However, for Haskell to be truly useful, not only do we need to guarantee order of execution (when it’s needed), but we also need a way to maintain state (again, when it’s needed). Too many problems are stateful (i.e. needs side-effects) by nature, and pure functional languages don’t quite handle the notion of state (as least in the primitive language constructs) very intuitively.
A simple solution that is often given to Haskell beginners, is that state can be captured by literally passing the state around functions, whereby each function has access to the state, and can modify the state.
However, that approach is tedious, and has a whole bunch of boilerplate. Again, can we find a way to abstract away that whole notion of state, so that a programmer can ignore the fact that he needs to pass state around, while still having the side-effect’ing notion of a state?

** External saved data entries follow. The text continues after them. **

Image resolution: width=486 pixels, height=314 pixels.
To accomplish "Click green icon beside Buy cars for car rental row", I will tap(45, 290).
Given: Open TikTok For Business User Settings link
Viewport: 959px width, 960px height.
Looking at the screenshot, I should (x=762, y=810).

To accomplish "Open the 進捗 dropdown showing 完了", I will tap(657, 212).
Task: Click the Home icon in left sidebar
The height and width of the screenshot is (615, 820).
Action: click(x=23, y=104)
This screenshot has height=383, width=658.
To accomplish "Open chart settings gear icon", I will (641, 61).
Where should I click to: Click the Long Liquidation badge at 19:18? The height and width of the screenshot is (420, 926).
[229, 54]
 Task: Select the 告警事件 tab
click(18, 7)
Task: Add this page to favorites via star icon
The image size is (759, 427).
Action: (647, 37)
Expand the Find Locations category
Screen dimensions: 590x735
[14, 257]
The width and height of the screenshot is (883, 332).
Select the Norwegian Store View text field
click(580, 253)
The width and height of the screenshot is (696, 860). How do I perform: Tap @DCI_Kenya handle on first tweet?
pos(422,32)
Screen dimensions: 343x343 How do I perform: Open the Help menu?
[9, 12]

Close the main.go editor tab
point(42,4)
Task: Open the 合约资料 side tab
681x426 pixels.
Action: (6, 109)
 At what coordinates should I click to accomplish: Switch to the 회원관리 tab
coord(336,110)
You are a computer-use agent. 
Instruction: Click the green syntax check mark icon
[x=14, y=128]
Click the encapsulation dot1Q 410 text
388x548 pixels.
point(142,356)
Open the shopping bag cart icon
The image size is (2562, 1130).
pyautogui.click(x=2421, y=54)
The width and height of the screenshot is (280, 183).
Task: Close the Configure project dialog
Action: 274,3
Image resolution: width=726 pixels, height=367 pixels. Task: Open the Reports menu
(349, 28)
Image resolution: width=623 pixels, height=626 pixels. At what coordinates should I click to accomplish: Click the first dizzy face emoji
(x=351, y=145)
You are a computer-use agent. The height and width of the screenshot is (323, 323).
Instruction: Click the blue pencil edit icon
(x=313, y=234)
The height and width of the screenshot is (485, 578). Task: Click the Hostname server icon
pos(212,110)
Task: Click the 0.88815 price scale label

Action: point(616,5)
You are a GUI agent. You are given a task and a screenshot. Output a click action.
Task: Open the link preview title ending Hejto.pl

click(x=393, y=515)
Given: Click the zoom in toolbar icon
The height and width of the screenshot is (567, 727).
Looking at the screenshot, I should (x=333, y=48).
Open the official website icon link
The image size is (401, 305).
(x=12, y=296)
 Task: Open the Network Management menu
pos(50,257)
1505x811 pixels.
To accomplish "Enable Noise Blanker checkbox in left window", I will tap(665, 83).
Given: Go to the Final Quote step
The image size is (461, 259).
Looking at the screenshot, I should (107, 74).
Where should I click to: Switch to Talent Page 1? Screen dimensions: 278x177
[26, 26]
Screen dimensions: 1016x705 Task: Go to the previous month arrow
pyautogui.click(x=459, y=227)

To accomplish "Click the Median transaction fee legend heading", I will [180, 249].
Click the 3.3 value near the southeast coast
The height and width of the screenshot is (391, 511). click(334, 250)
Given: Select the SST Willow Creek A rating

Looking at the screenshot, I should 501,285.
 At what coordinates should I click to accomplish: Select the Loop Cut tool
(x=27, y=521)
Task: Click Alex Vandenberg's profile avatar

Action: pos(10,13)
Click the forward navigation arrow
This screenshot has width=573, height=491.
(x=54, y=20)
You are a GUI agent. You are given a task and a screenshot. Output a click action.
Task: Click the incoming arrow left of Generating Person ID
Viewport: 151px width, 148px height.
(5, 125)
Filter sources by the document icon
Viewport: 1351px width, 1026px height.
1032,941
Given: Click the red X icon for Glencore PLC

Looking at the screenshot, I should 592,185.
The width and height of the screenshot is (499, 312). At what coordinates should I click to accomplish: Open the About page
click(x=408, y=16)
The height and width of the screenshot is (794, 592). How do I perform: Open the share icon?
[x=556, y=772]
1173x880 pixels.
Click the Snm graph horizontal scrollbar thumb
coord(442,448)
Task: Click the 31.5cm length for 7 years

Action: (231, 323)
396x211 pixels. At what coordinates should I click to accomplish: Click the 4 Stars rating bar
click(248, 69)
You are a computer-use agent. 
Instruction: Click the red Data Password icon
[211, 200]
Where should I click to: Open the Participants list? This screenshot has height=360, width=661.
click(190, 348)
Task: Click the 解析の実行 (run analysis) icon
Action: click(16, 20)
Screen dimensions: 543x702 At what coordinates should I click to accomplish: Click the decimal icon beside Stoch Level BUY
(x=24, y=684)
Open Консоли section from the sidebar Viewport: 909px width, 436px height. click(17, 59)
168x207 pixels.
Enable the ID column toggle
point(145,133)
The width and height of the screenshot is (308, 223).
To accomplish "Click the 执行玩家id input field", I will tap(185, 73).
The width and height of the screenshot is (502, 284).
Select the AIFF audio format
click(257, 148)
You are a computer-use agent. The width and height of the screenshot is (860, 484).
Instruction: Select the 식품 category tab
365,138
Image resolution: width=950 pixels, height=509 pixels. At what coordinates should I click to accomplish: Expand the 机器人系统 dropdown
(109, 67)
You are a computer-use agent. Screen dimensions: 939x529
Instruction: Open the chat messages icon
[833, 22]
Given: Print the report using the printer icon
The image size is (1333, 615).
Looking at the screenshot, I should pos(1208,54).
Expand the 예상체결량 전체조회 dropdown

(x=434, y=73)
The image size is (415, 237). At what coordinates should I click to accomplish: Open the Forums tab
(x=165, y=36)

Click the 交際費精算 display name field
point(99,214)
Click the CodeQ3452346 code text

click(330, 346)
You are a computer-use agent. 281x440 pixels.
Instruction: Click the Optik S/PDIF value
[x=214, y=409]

Indeed we can. Enter the State monad.
Note: At this point, because we’re introducing the state monad, we’re going to focus purely on the state monad. Haskell offers other ways of handling state, as well as more powerful monads that do this. This is just the very beginning.
As usual, a monad is characterized by the data type definition, and the definition for >>=. Here’s what the state monad looks like:
data State s a = State s -> (a, s)
Alternatively, to get a “getter” function for free, and using newtype instead, we can define it as follows (this is the formal definition):
newtype State s a = State { runState :: s -> (a, s) }
Now, this looks very different from the Maybe monad, and the List monad. The key difference is that the so-called monadic “value” (or rather, a more general and precise word would be “computation”, and since that’s what it truly is we’ll use that here, properly) is not a “value”, as in the intuitive sense that 4, or 100, is, but rather a function. See why it’s a computation? By the way, a computation can result in a value, but in this case, it’s a function.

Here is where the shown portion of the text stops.